1. Field of the Invention
The present invention relates to a multilayer ceramic substrate and a method for manufacturing the same, and more particularly, to a multilayer ceramic substrate that is provided with external conductive films on surfaces thereof and that is manufactured by a non-shrinking process and to a method for manufacturing the multilayer ceramic substrate.
2. Description of the Related Art
A technique of interest to the present invention has been disclosed, for example, in Japanese Unexamined Patent Application Publication No. 2001-291959. Japanese Unexamined Patent Application Publication No. 2001-291959 discloses a method for manufacturing a multilayer ceramic substrate by firing a laminate including base green sheets including a low temperature sintering ceramic material and shrinkage suppressing inorganic material layers including a shrinkage suppressing inorganic material laminated thereto, which attempts to solve the following problem. The problem is that at the stage at which a shrinkage suppressing effect of the shrinkage suppressing inorganic material layers does not act on the base green sheets during a firing step, a conductive paste body defining wire conductors provided on a green laminate starts to shrink, and as a result, in an obtained multilayer ceramic substrate, cracks, bumps, and gaps may be generated.
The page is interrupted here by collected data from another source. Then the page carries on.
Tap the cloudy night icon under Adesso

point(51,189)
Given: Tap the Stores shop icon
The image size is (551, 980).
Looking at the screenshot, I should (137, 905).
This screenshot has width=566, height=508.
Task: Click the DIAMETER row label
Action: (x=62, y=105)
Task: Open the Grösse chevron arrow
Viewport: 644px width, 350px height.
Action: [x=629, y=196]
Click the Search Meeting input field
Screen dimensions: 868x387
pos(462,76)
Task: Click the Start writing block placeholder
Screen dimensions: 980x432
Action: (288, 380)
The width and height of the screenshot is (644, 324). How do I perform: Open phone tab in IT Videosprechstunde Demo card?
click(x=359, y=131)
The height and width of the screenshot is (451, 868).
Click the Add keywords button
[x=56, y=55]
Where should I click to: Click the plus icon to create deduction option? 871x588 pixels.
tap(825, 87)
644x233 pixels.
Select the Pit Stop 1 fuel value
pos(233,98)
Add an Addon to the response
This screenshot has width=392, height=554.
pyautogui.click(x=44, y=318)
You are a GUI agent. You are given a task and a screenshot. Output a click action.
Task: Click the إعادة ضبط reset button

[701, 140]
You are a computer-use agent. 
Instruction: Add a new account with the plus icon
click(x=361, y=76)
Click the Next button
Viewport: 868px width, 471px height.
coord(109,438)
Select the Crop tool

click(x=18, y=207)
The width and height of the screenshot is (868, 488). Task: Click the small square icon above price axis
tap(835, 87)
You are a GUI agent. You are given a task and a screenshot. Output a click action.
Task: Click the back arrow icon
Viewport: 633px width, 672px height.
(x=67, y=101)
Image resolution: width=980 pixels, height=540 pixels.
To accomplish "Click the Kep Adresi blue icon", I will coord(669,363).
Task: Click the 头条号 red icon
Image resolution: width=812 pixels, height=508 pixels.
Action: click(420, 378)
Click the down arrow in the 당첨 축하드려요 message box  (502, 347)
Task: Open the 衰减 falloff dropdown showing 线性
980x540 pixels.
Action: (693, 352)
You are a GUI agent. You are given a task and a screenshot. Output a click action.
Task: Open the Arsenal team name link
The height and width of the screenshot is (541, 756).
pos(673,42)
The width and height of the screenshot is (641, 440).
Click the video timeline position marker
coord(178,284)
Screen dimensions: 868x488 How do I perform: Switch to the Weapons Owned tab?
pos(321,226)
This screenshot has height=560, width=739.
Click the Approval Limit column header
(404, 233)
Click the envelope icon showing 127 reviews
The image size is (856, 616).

In Japanese Unexamined Patent Application Publication No. 2001-291959, in order to solve the problem, the conductive paste body is formed using a copper-based conductive paste including Cu2O, and an oxygen partial pressure in a firing atmosphere is controlled during a firing step so as to make the shrinkage behavior generated when Cu2O is reduced to Cu similar to that of the low temperature sintering ceramic material included in the base green sheets.
However, the technique disclosed in Japanese Unexamined Patent Application Publication No. 2001-291959 produces the following problem that must also be solved. As the wire conductors in the multilayer ceramic substrate, there are external conductive films, internal conductive films, and via hole conductors. When conductive paste films defining the external conductive films are fired simultaneously with the green laminate, the green laminate does not substantially shrink in a primary surface direction but shrinks only in a lamination direction, and the conductive paste films shrink in isotropic directions including the primary surface direction. Thus, a tensile stress caused by the shrinkage of the conductive paste films is applied to the laminate at peripheral portions of the conductive paste films, and as a result, cracks may be generated in the multilayer ceramic substrate and/or the strength thereof may be degraded.
The problems described above are particularly likely to occur when the shrinkage suppressing inorganic material layer is arranged along the external surface of the green laminate. However, when the strength of the laminate itself is taken into account, the shrinkage suppressing inorganic material layer is effectively arranged along the external surface of the laminate. The reason for this is that when the shrinkage suppressing inorganic material layer is arranged along the external surface of the laminate, a state is obtained in which a compressive stress is applied to the external surface of the laminate after firing is performed. Due to this compressive stress, it has been difficult to depart from a configuration in which the shrinkage suppressing inorganic material layer is arranged along the external surface of the laminate.
In addition, in order to form the conductive paste film, the use of a copper-based conductive paste including Cu2O reduces the generation of cracks and a decrease in strength to a certain extent. However, these effects may not be sufficient. In addition, the conductive paste disclosed in Japanese Unexamined Patent Application Publication No. 2001-291959 includes a glass component. Where the external conductive film is formed using the conductive paste as described above, when the shrinkage suppressing inorganic material layer or the base green sheet located under the external conductive film includes glass, or when a glass component is deposited on the external surface from the inside of the laminate during a firing step, a flat glass-rich layer having poor bonding properties is formed at a bottom surface side of the external conductive film after the firing is performed, and as a result, the bonding strength of the external conductive film may be insufficient.